Communication slowed down and became almost out of a sense of duty rather than wanting to talk to me. I was getting just one word replies to messages and plans were then getting cancelled or changed last minute. I just couldn't understand what was going on and I tried to ask but got shot down so I took a step back and this has made things worse. I'm not sure I can pull it back now.

The last time I saw him he spent a large portion on his phone.

His honeymoon is over.
Trust your instincts. Move on.
I experienced similar recently and confronted him with my feelings, he was honest enough to say he's rightfully changed because he was no longer keen to commit in a relationship. I friend-zoned him instantly and put myself back out there.
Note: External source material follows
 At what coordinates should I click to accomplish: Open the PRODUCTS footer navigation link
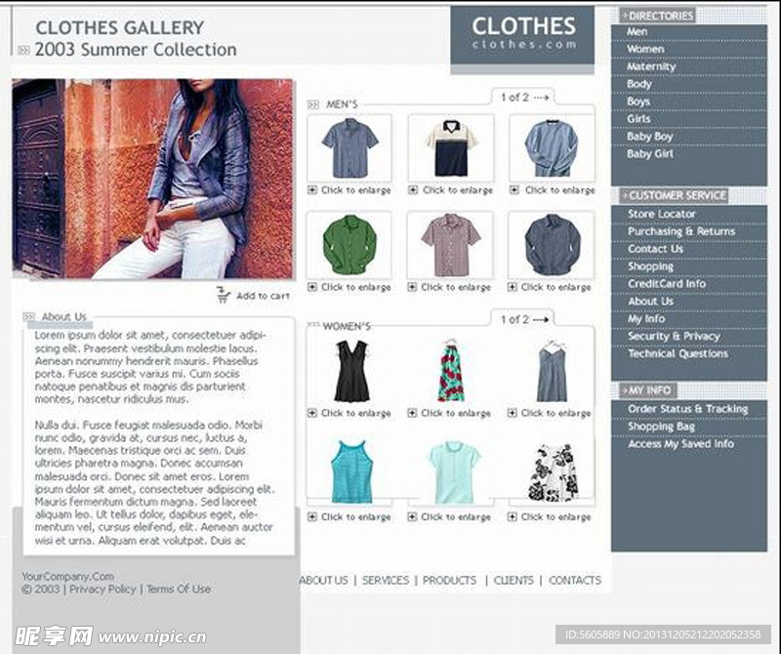tap(449, 580)
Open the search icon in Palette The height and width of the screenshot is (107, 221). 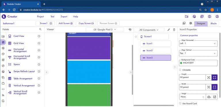[x=40, y=29]
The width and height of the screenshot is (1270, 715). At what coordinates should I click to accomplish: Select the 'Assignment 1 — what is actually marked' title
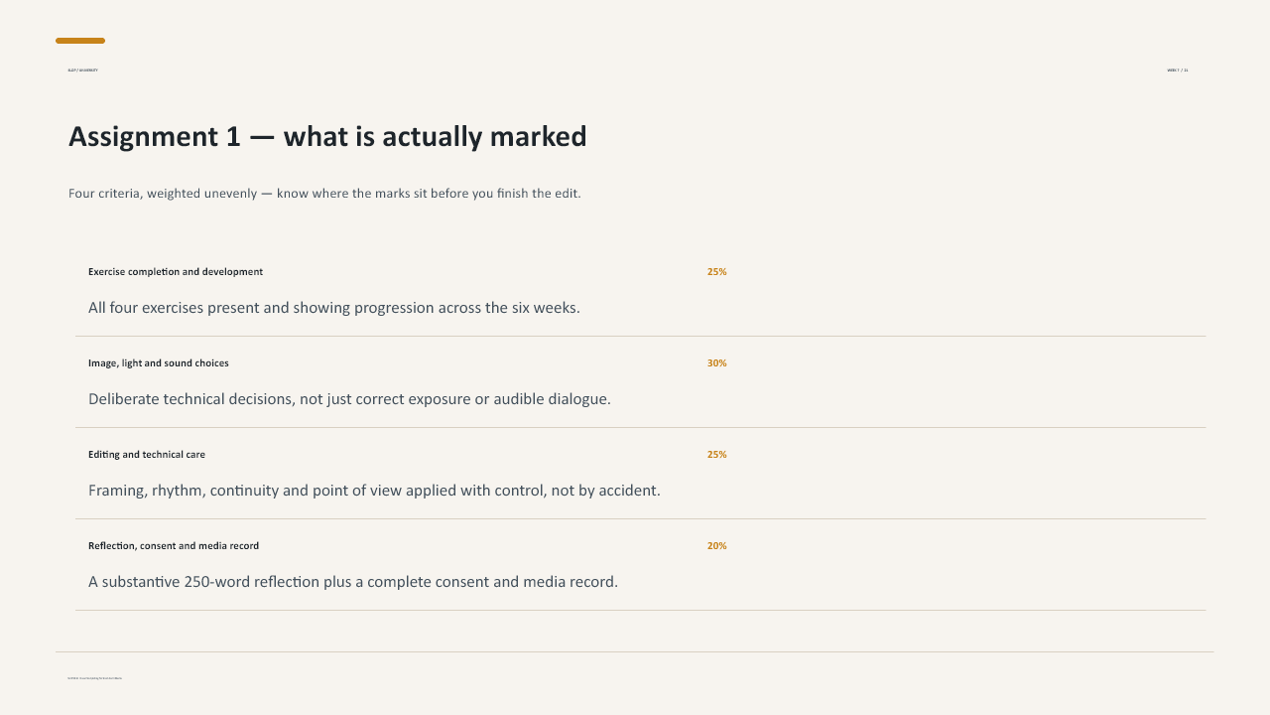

milkyway512 · 01/12/2022 05:05

Hi, I’m not a mum but a lurker on here who occasionally posts. I just wanted to say I think your gut is right and you deserve better. 💐

Watchkeys · 01/12/2022 09:28

It's a confusing position to be in

'Confusing' is a red flag in a relationship. Particularly a new one. The right person for you will want to communicate clearly, they'll want to make sure you understand the things they say and do in the way that they're meant, and that will be kindly. If there's any confusion in a healthy relationship, it will be a priority of both parties to talk it through until there is no confusion.

If you don't have that as a basis, you don't have a relationship. It's meant to be something you do, like anything else, because you prefer it to not doing it. It's not supposed to be a bewildering puzzle that you can't seem to solve.

Opal2022 · 01/12/2022 09:35

From your update it sounds like there has been specific things that made you feel like this. This is your inner voice alerting you, listen to it. Personally from what you’ve said I would move on from this relationship, it will wreck your head trying to figure him/the relationship out. When you’re with the right person you’ll never be left wondering where you stand with them. If he’s not interested in your day to day life now what will he be like in a years time. You deserve better.

Pesimistic · 01/12/2022 10:48

If you've not already, I'd dump him. He's changed his mind for what ever reason and isn't interested. Don't waste anymore time waiting for it to go back to how it was, because it won't as he wasn't all that interested in the first place if he can change like that.

Opentooffers · 01/12/2022 11:56

Tbh, sounds a bit like the last one I dated - the slow fade while he was talking and maybe dating others. Once you become down the list of priorities it's sometimes because they are busy chasing the next shiny new thing. Time to move on I feel, with dignity intact.

CYT67 · 01/12/2022 12:08

It’s clear to me. He has lost interest. You are probably now in the “she will do for now but I’ll see if anything better comes along” category.

Bring it to an end before you get hurt.

RandomMusings7 · 01/12/2022 12:18

Sorry @InsecureToo. You're not being insecure. You are noticing very a glaring change in his level of interest and effort and you are responding to that. Anyone in your shoes would feel unsettled and insecure.

It's obvious he's checked out. If you want to preserve your dignity and fund closure, I would end it with him now instead of going along with the painful slow fade he's doing.

InsecureToo · 01/12/2022 21:54

You are all right and my gut is right. I tried to engage today and fuck me it was painful. It isn't making me happy. This level of second guessing isn't for me. I don't want to be a needy pathetic mess. I've had a strong talk with myself and I'm going to hold firm.

Plus he absolutely ruin it for me when he told me to shut up. Yeah... Nope I'm out.

OP posts:
Whatacrocof · 01/12/2022 23:11

I ignored my gut instinct for over two years with my Ex and he got worse with communication and how he spoke to me. Never again!